INSTRUCTIONS TO FOLLOW: Transcribe only the lines from the one containing "You are a computer-use agent." through the final line of the entries below, exactly, and exclude the pictures.
○ ○ ○ ○ ○
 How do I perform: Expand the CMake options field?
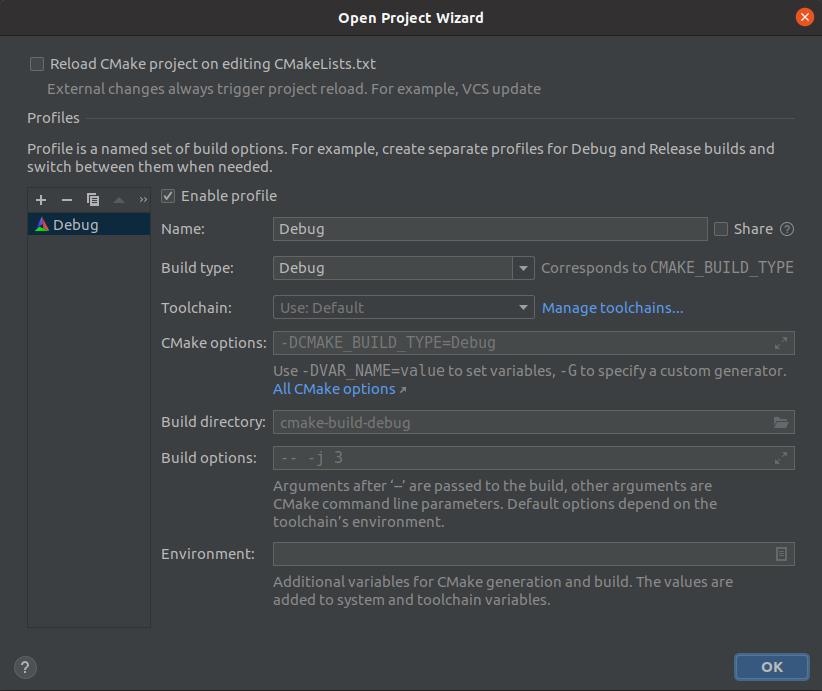[x=781, y=343]
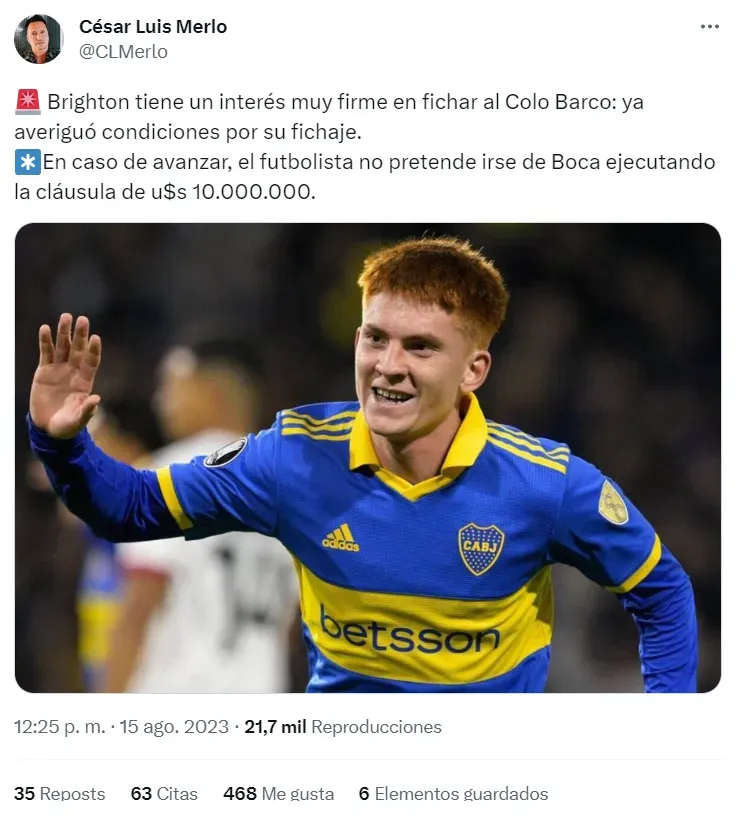The width and height of the screenshot is (745, 819).
Task: Click the blue asterisk emoji
Action: [x=28, y=162]
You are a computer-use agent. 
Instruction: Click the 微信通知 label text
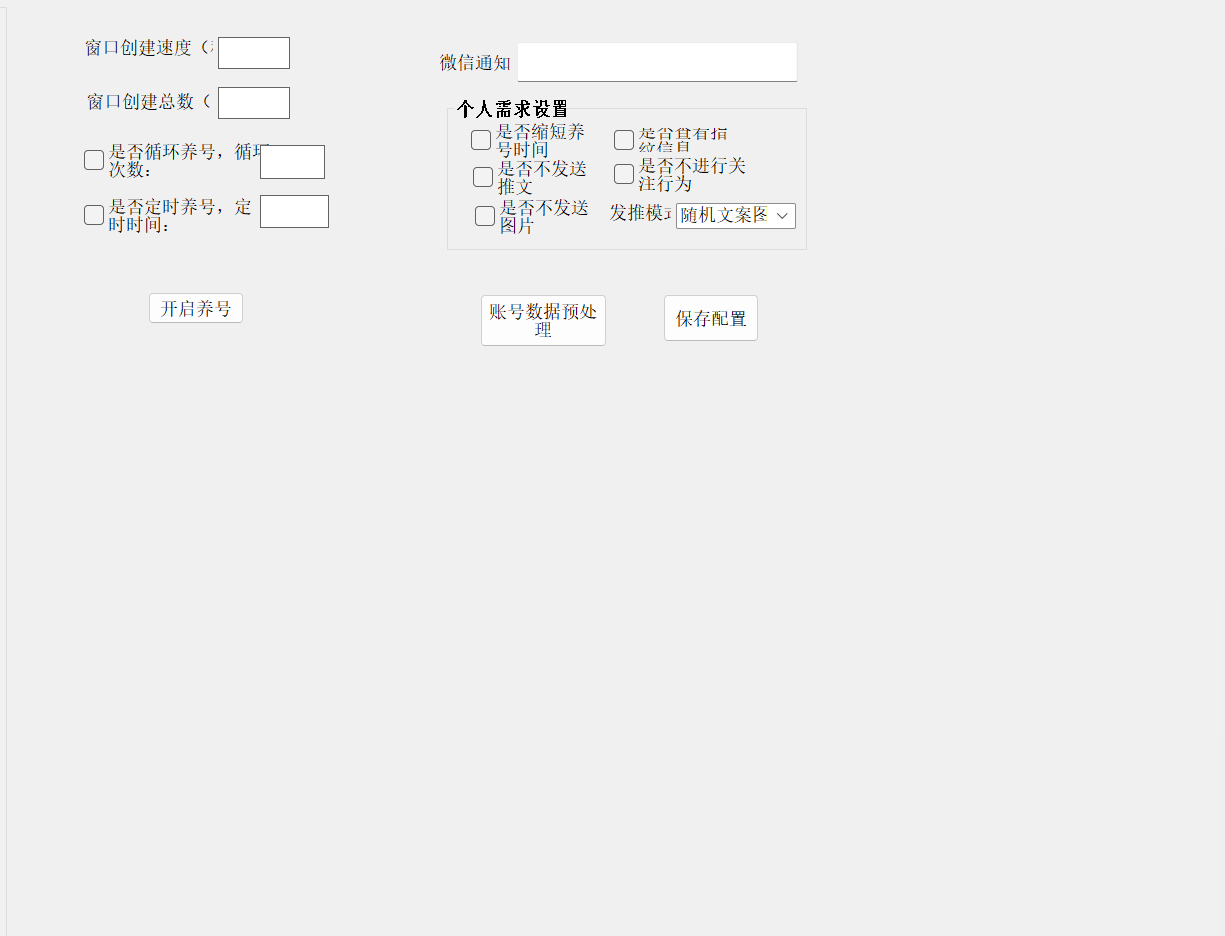tap(475, 63)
○ ○ ○ ○ ○
ANSWER TO THIS TASK:
You are a computer-use agent. 
Instruction: Click the 微信通知 label text
tap(475, 63)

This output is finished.